Given data -

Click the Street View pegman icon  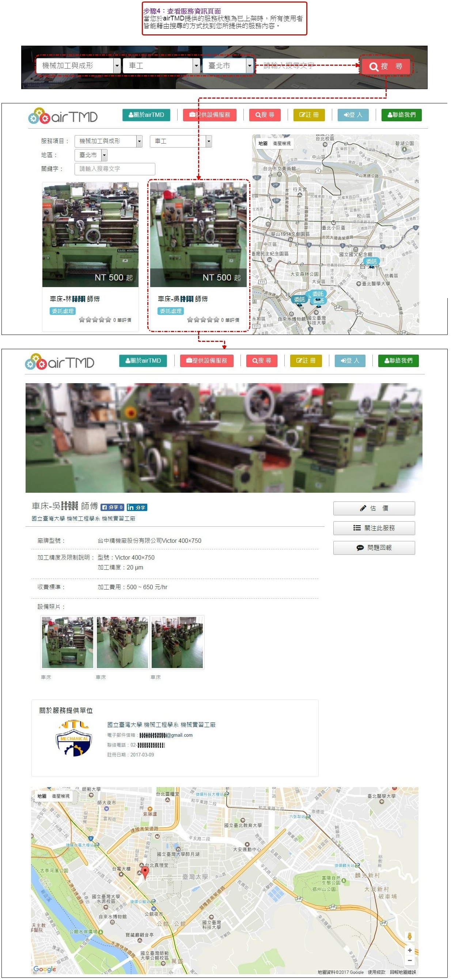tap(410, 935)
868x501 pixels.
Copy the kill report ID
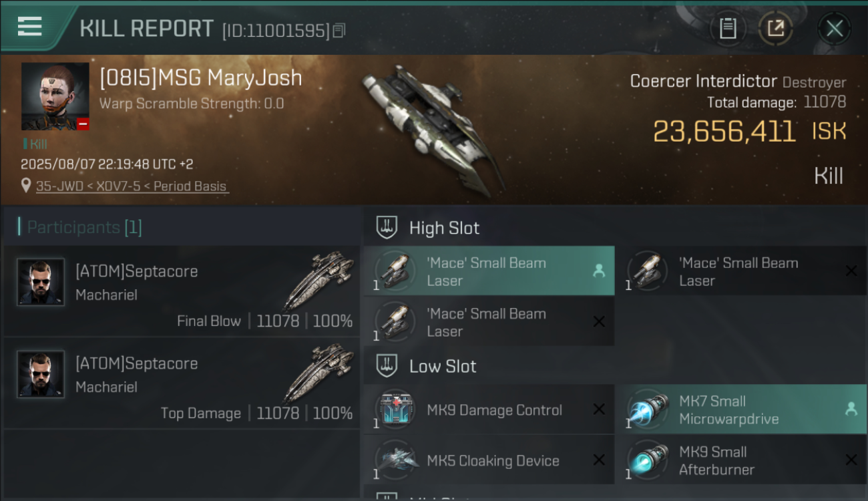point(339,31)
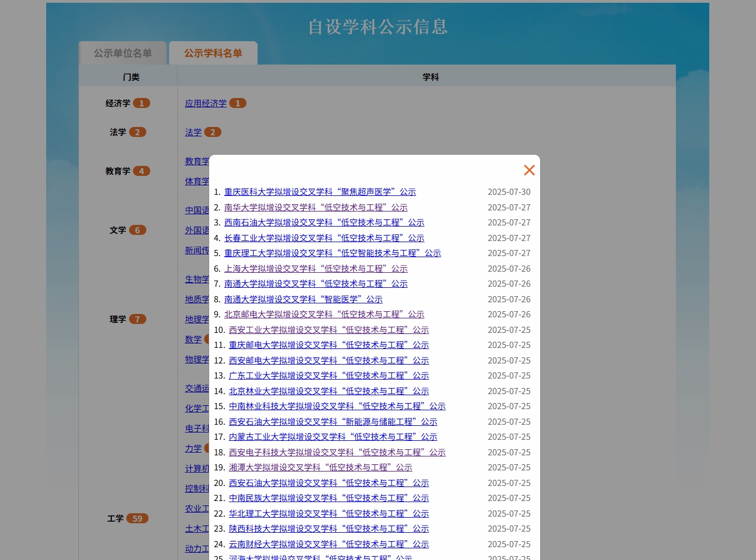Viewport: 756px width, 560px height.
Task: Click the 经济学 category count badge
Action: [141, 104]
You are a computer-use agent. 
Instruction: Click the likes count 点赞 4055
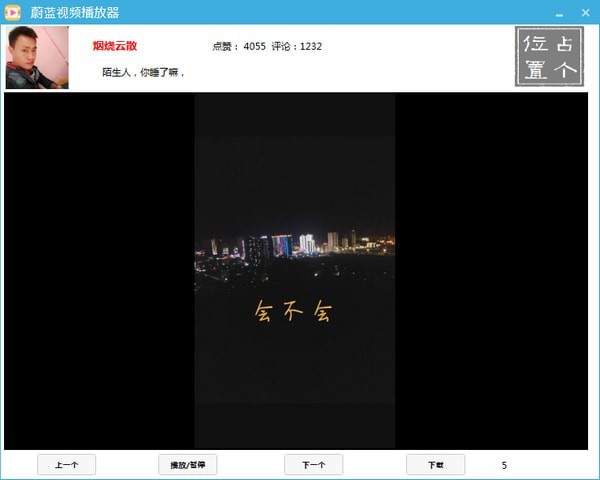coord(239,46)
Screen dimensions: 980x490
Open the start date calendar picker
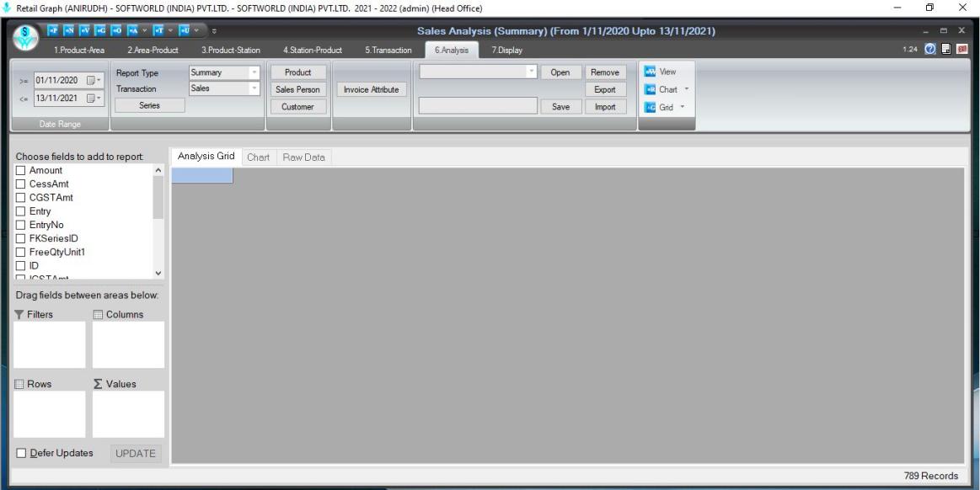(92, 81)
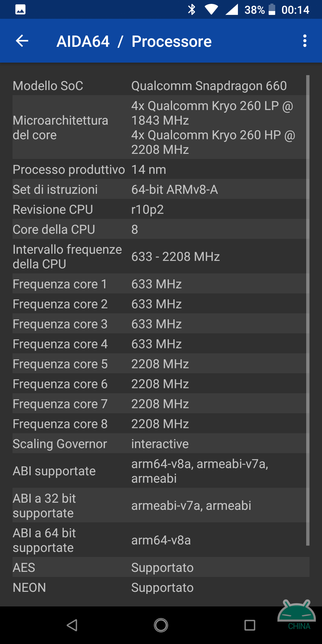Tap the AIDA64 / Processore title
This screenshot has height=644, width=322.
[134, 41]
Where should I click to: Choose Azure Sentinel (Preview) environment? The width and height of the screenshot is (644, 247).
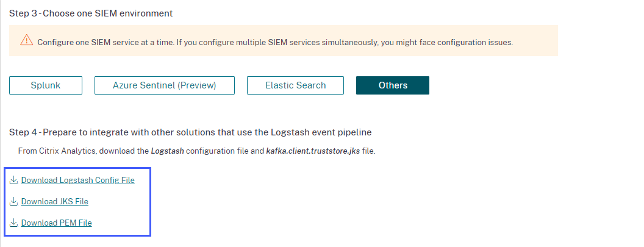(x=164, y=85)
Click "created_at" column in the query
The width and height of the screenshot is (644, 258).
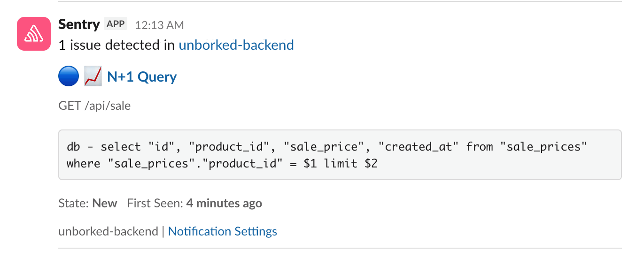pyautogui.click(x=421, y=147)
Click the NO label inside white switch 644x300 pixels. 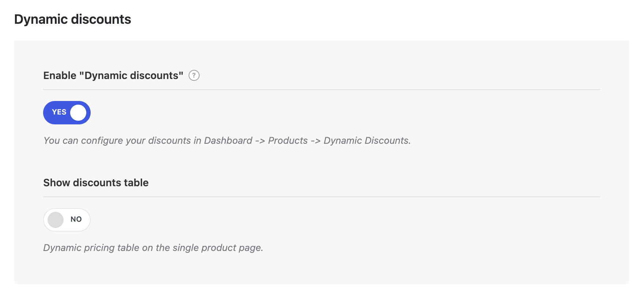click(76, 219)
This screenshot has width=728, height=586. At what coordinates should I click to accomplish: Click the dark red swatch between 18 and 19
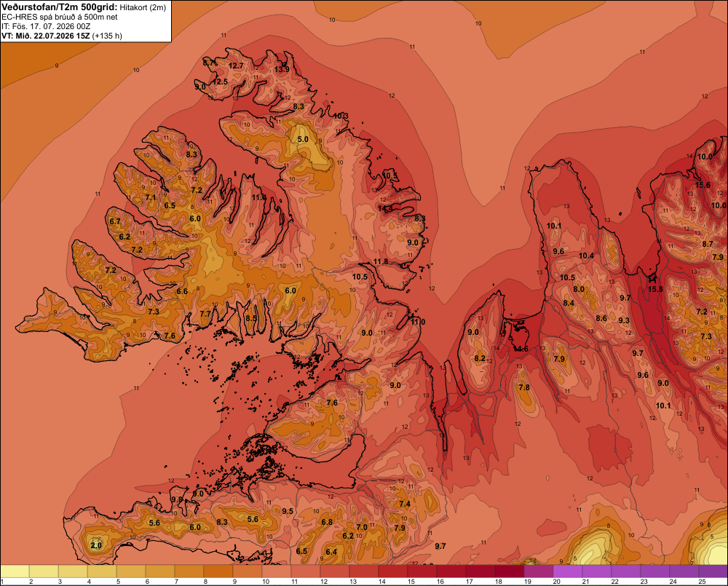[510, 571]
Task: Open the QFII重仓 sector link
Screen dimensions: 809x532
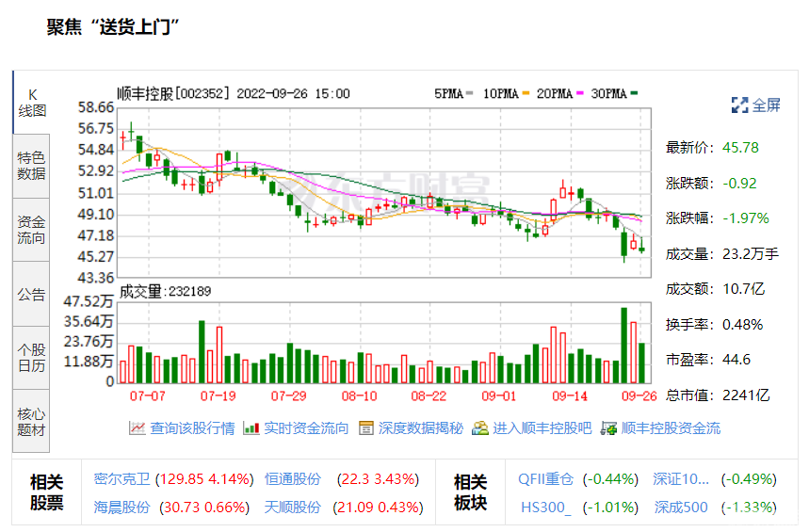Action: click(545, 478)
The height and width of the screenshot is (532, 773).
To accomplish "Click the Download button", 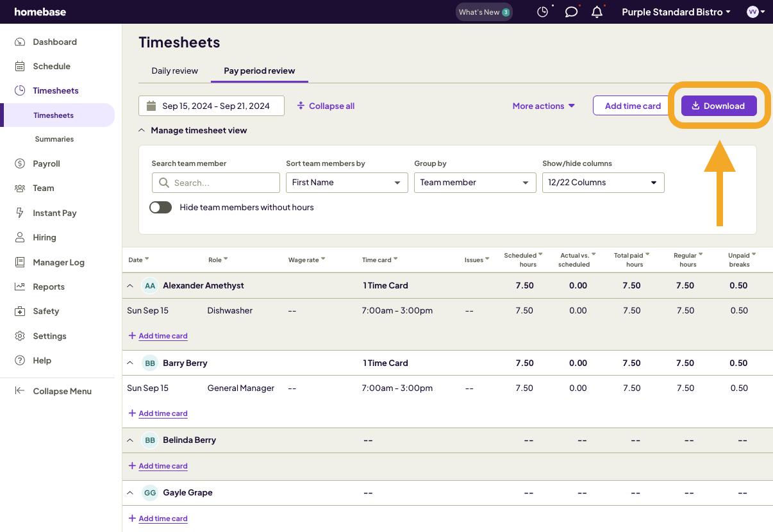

Exercise description - I'd like the lines above repeated exactly, from the one that contains "868x501 pixels." through the one that contains "Screen dimensions: 980x490", with no pictures.

Written reply -
868x501 pixels.
Copy the kill report ID
point(339,31)
Viewport: 756px width, 560px height.
Task: Click the 经济学 category count badge
Action: [141, 104]
You are a computer-use agent. 
Instruction: Click the likes count 点赞 4055
coord(239,46)
Screen dimensions: 980x490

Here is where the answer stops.